Though the least total daylight is on the solstice, the earlying of sunset and latening of sunrise are NOT SYMMETRICAL.
This is due to factors I struggle and fail to understand every year— the angle of the ecliptic, the elliptical shape of the earth's orbit, the shape of the analemma (that mysterious figure that the sun draws on the sky in the course of a year), a still more mysterious explanatory factor called the equation of time, and so on—
I am happy to report that here the earliest sunset is December 6. Then it doesn't change through the 14th, but gets no worse. Same time each day. Then it starts getting marginally later. The early darkness will begin to improve in a few more days; it's nearly over.
This year, however, we add to the annual failure to hold all these visualization factors in mind, the news that the date of the earliest sunset varies by latitude. The fact that the earliest sunset near the equator falls in November kicks my brain out of gear.

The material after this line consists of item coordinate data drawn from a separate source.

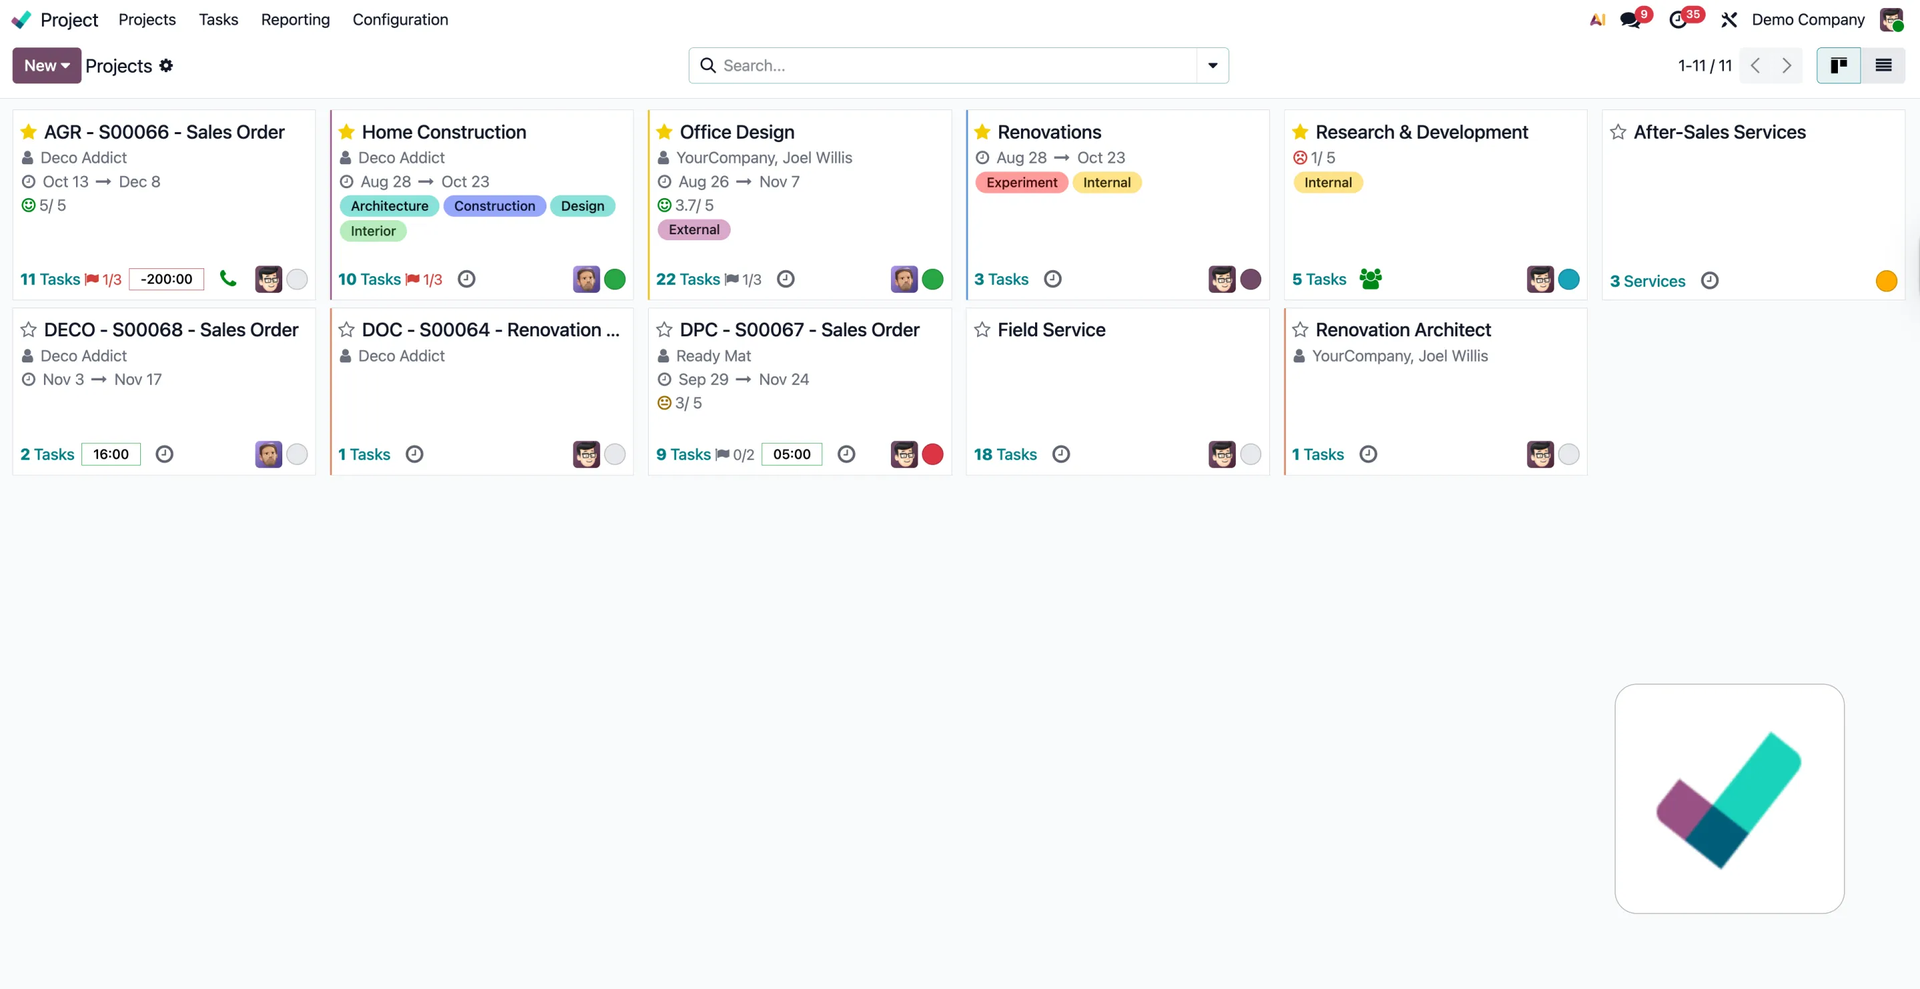Open the Configuration menu
Viewport: 1920px width, 989px height.
[x=400, y=20]
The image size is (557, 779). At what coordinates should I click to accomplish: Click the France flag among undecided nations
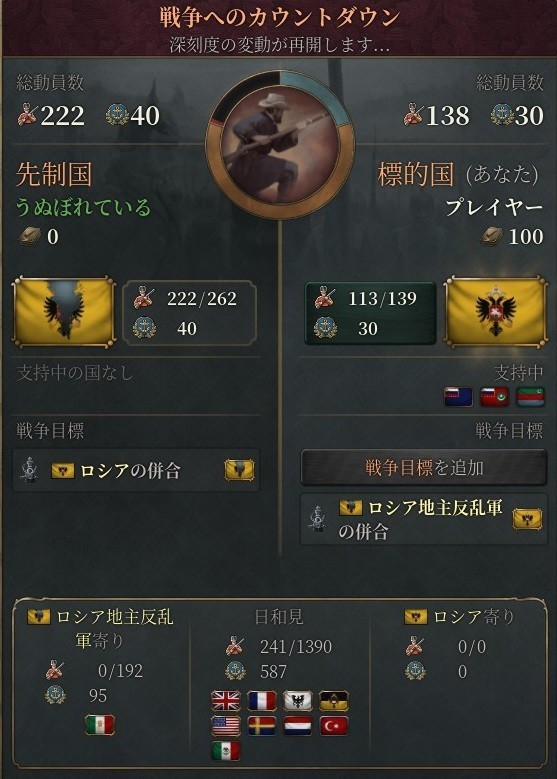tap(262, 701)
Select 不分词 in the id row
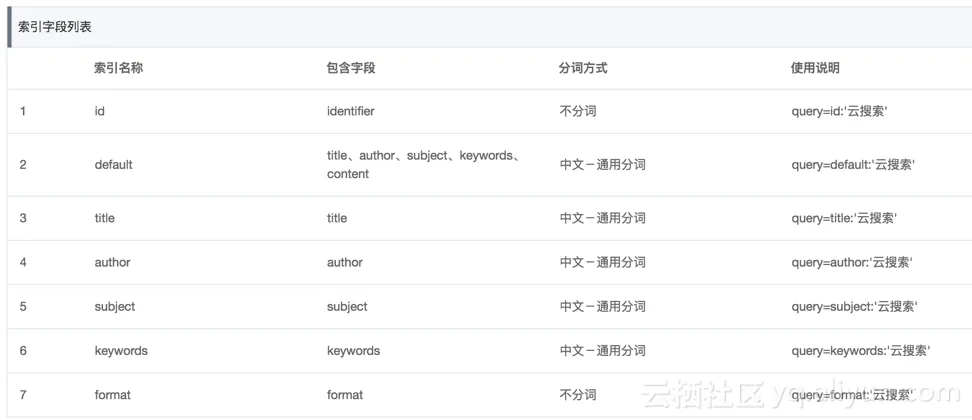 578,112
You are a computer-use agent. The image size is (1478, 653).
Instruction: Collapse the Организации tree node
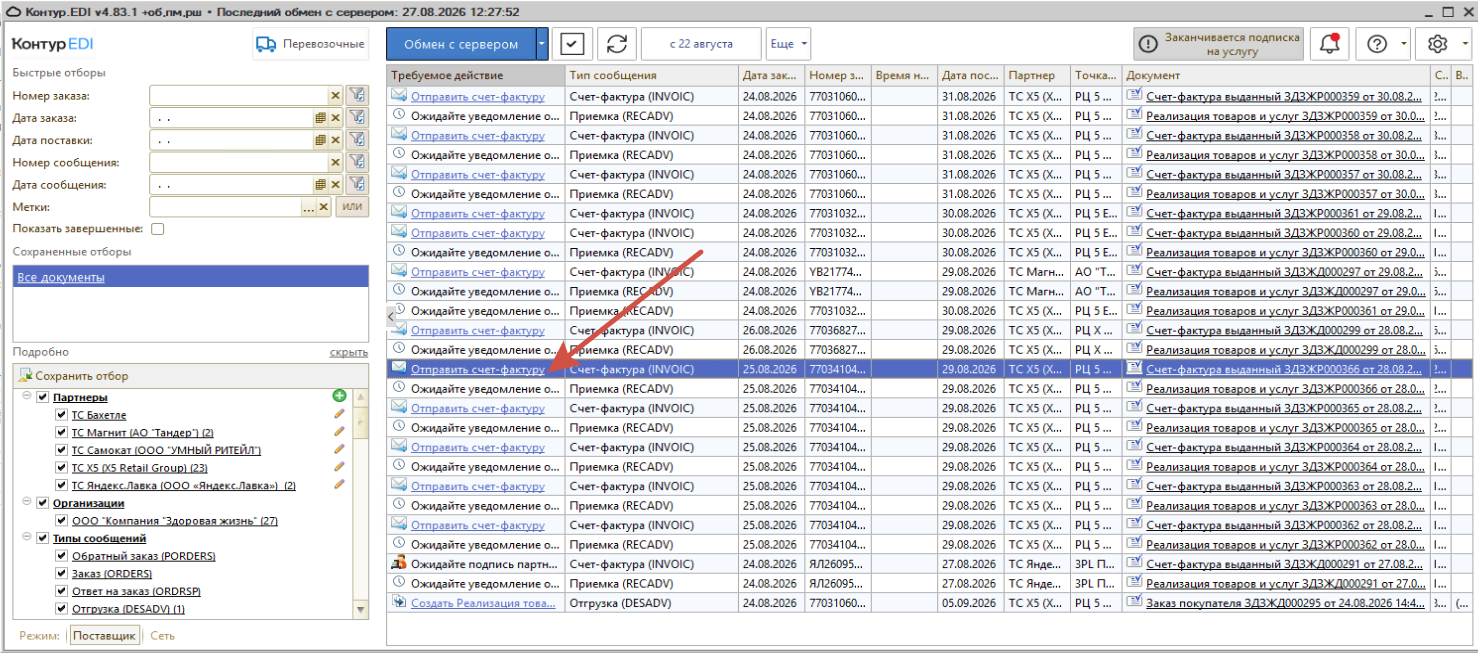click(x=27, y=503)
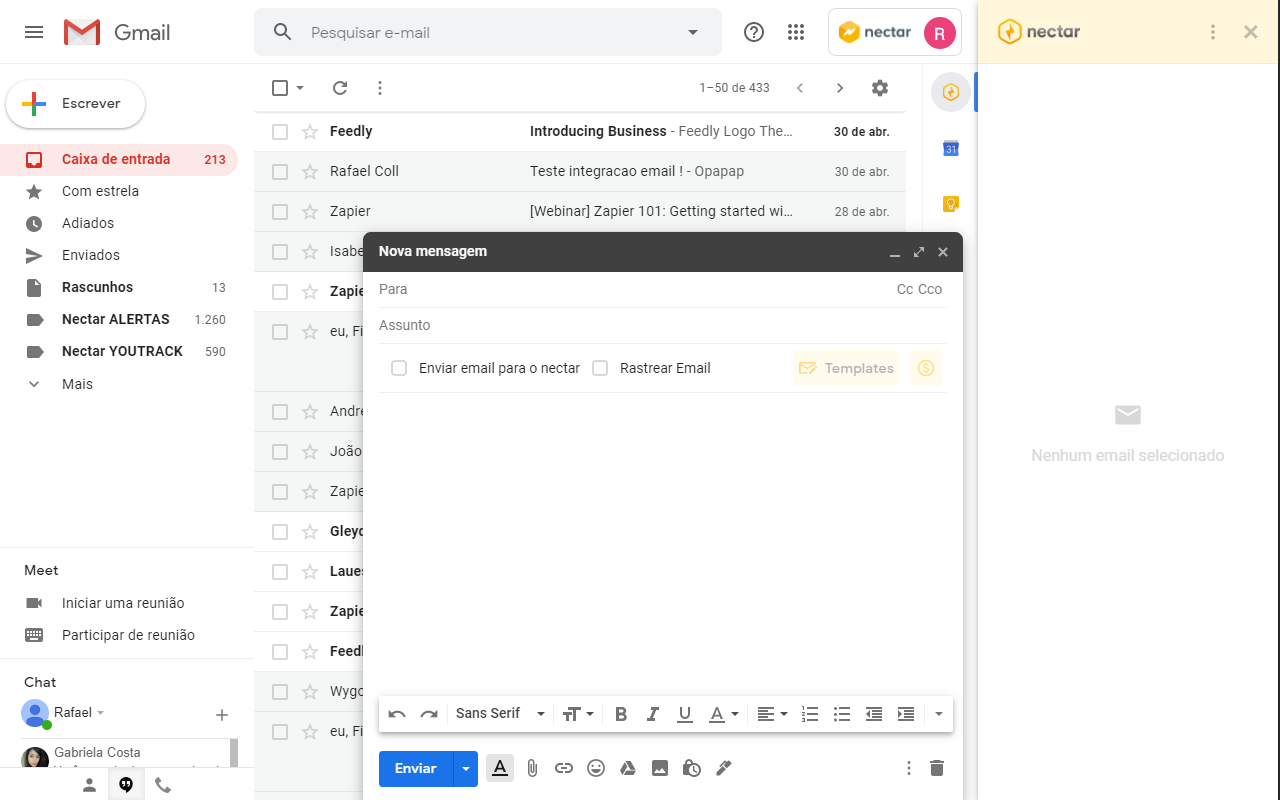Viewport: 1280px width, 800px height.
Task: Attach a file with the paperclip icon
Action: click(532, 768)
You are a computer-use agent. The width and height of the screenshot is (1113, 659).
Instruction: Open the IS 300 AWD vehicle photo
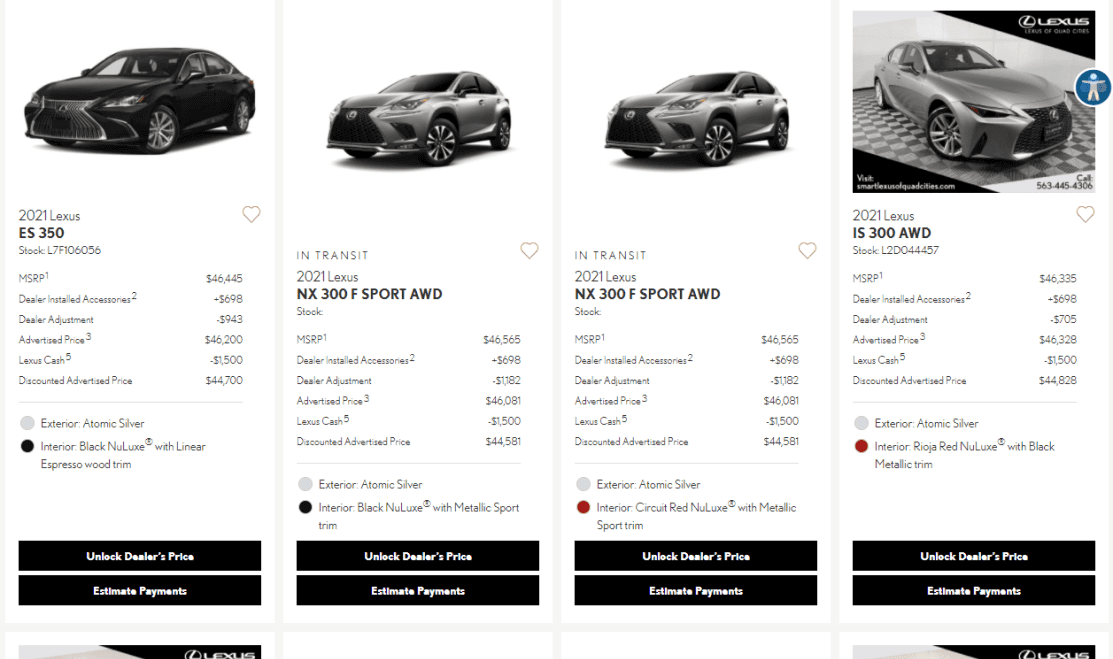click(x=973, y=100)
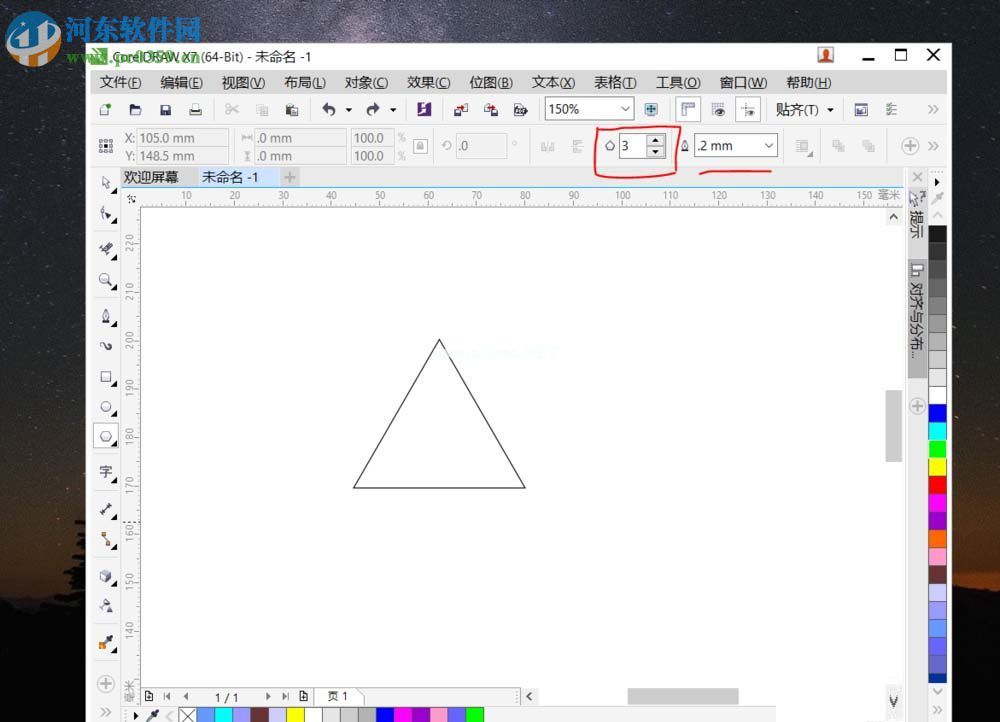This screenshot has width=1000, height=722.
Task: Select the Text tool (字)
Action: [106, 471]
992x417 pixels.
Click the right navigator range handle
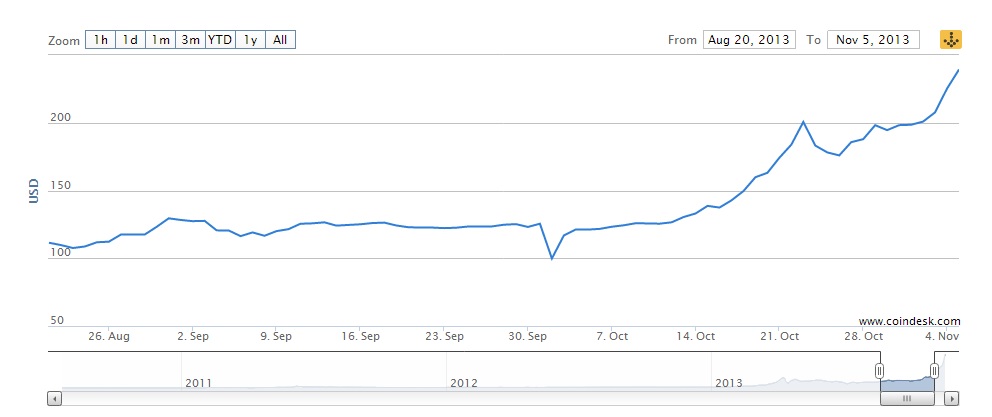(x=934, y=371)
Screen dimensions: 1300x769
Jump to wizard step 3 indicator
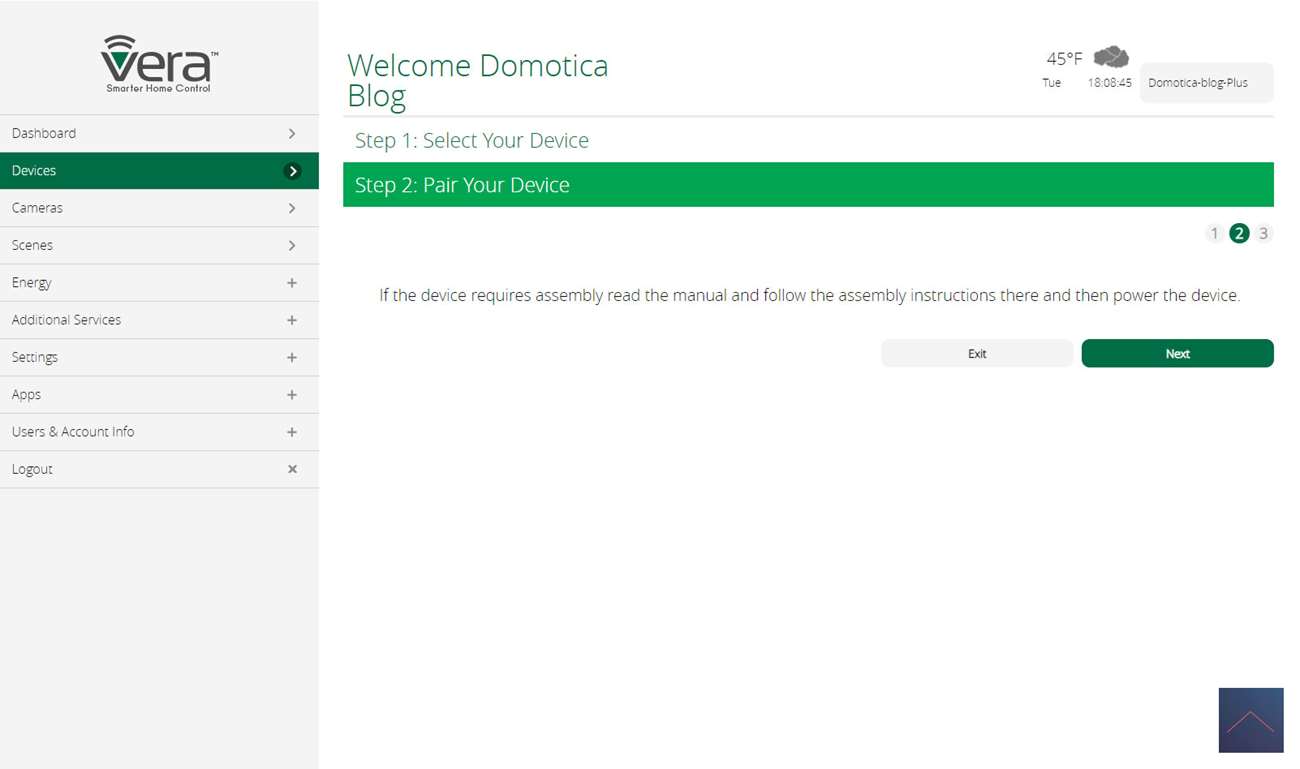point(1264,233)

P.S. Analemma photo: sun taken at the same time of day, once a week for a year, on a single piece of film. Other people have done it since, but when a Sky&Telescope editor named Dennis DiCiccio did it in 1978 it had never been done before. Plus he had to do it for TWO years, because the first year he aimed the camera wrong and part of the figure was off the film :-( Everyone who does such a photo now always mentions DiCiccio—it's that science history, standing-on-the-shoulders-of-giants stuff.
1 comment:
Ha, ha...not symmetrical. Have you ever looked at a closeup photo of a human being by blocking out one side of the face at a time and then comparing what you see? The human face is not symmetrical either. It's a very fascinating experiment. You see different "sides" of the same person right there staring back at you from the photo. I've been doing this for years as an amusement. Sometimes it's quite revealing. Only something that is fabricated is symmetrical. Nature is not. Or at least I have not found anything in nature that is.